Quantum computers are often described as the future of computing, with the potential to revolutionize fields like drug discovery, materials science, and cybersecurity.
But despite impressive progress, most quantum computers today remain too small and fragile to tackle real-world, large-scale problems.
A new study led by physicists at the University of California, Riverside, offers a promising path forward: building larger, fault-tolerant quantum systems by linking together smaller chips—even if those links aren’t perfect.
The research, published in Physical Review A, shows that scalable quantum architectures—systems made up of many smaller processors working as one—can function reliably even when the connections between chips introduce extra noise.
This discovery challenges the idea that we need flawless hardware before scaling quantum computers to useful sizes.
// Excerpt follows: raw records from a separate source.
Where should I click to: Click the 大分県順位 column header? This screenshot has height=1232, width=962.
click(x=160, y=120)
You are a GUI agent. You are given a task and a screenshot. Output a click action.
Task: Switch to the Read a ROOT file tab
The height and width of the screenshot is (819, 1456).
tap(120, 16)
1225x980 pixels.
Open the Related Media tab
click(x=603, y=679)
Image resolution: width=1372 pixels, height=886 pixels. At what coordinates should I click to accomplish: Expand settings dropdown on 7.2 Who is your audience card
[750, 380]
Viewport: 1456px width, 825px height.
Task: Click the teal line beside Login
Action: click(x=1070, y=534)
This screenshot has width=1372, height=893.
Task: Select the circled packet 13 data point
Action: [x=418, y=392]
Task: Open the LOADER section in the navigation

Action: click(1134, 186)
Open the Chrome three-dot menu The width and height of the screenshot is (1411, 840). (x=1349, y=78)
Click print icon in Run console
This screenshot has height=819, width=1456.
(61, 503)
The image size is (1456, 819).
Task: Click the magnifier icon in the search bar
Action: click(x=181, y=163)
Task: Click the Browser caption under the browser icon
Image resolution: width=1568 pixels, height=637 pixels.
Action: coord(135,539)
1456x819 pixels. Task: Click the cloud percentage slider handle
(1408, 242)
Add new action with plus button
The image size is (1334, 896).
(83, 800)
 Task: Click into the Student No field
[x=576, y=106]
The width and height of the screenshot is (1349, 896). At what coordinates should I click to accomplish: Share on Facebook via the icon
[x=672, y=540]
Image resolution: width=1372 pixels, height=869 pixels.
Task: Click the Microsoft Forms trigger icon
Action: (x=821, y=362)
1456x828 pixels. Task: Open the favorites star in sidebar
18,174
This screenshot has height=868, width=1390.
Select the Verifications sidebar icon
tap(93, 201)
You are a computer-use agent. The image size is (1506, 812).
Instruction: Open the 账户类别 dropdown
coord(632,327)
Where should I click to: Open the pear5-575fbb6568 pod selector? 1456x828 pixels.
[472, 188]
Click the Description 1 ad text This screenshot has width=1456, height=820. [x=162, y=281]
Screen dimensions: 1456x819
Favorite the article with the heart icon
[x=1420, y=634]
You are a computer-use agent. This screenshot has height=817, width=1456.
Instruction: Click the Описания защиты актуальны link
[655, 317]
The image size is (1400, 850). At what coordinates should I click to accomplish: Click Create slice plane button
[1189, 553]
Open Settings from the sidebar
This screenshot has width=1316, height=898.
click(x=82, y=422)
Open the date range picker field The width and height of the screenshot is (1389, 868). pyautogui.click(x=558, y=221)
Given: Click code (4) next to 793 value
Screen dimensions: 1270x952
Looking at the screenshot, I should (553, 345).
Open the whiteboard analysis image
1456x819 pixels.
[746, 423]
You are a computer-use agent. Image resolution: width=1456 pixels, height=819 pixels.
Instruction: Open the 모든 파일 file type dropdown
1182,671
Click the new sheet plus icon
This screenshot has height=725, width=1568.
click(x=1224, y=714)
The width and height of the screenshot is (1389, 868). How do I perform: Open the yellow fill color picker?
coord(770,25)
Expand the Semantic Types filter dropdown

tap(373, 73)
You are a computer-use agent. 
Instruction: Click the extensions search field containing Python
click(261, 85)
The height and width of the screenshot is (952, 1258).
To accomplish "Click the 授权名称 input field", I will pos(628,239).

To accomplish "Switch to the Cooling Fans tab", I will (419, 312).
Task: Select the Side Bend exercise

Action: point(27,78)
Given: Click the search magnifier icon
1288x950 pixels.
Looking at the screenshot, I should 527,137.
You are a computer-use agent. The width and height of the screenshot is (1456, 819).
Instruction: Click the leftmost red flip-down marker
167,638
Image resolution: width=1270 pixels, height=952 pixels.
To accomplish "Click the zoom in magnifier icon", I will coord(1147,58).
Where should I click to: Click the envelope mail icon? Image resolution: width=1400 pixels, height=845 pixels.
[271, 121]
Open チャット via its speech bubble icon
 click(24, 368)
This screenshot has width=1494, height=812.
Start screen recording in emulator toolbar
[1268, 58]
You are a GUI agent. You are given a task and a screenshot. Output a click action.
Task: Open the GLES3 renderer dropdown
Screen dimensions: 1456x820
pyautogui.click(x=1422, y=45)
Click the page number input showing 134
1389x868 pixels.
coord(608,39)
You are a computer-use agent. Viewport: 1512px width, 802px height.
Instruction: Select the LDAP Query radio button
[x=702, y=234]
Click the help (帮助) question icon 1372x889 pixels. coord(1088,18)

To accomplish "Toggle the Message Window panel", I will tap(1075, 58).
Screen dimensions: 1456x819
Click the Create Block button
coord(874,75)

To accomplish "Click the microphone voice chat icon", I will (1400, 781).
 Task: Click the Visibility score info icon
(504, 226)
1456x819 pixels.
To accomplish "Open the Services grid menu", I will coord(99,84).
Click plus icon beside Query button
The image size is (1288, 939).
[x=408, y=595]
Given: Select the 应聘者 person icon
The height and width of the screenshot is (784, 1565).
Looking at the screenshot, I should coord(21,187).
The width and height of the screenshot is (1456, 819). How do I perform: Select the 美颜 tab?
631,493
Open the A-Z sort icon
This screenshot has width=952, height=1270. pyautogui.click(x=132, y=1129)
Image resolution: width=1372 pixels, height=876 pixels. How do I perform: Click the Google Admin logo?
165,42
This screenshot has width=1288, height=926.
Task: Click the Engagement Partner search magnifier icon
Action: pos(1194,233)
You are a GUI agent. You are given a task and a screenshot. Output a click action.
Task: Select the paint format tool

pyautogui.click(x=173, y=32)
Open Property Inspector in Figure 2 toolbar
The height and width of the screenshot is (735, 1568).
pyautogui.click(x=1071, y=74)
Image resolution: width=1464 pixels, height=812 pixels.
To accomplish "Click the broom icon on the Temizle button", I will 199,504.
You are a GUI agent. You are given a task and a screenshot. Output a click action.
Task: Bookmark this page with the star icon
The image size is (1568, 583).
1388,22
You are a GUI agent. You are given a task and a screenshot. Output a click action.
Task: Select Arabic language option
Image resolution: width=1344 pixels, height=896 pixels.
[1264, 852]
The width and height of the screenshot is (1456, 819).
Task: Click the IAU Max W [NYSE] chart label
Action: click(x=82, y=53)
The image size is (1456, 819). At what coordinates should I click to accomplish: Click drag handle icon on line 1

“Our work isn’t about designing a brand-new chip,” explained lead author Mohamed A. Shalby, a doctoral candidate in physics at UCR.
“It’s about proving that the chips we already have can be stitched together into much bigger systems, and still work. That changes how we think about scaling up quantum technology.”
In classical computing, scaling means being able to handle more data without the system slowing down or breaking.
In quantum computing, it means something more: fault tolerance, or the ability to automatically detect and correct errors that happen constantly in fragile quantum states.
One of the biggest hurdles has been connecting chips. Operations inside a single quantum chip are relatively stable, but connections between separate chips—especially when kept in different cryogenic refrigerators—are much noisier.
This noise can quickly overwhelm the system, making error correction fail.
The UCR team, however, found something remarkable. Even when the links between chips were up to ten times noisier than the chips themselves, the overall system still managed to detect and correct errors successfully.
The key, they say, is ensuring that each individual chip operates with very high fidelity. As long as the chips themselves are reliable, the links don’t have to be perfect—they just need to be “good enough.”
This insight is important because quantum computers rely on “logical qubits,” which are built from clusters of many physical qubits. The redundancy allows the system to spot and fix mistakes.
The most widely used method, called the surface code, is designed precisely for this. By simulating thousands of modular designs inspired by Google’s existing quantum infrastructure, the researchers showed that surface-code-based chips could be networked together successfully, even under realistic noise levels.
Until now, most progress in quantum computing has been measured in the sheer number of qubits a machine can hold.
But as Shalby pointed out, more qubits don’t mean much without reliability. “Our results show that scalable, fault-tolerant systems aren’t just a dream for the future—they’re possible right now with the technology we already have,” he said.
The findings suggest that researchers don’t need to wait for perfect hardware to build practical quantum computers.
By embracing modular systems with “good enough” links, the path toward powerful, reliable quantum supercomputers may be closer than expected.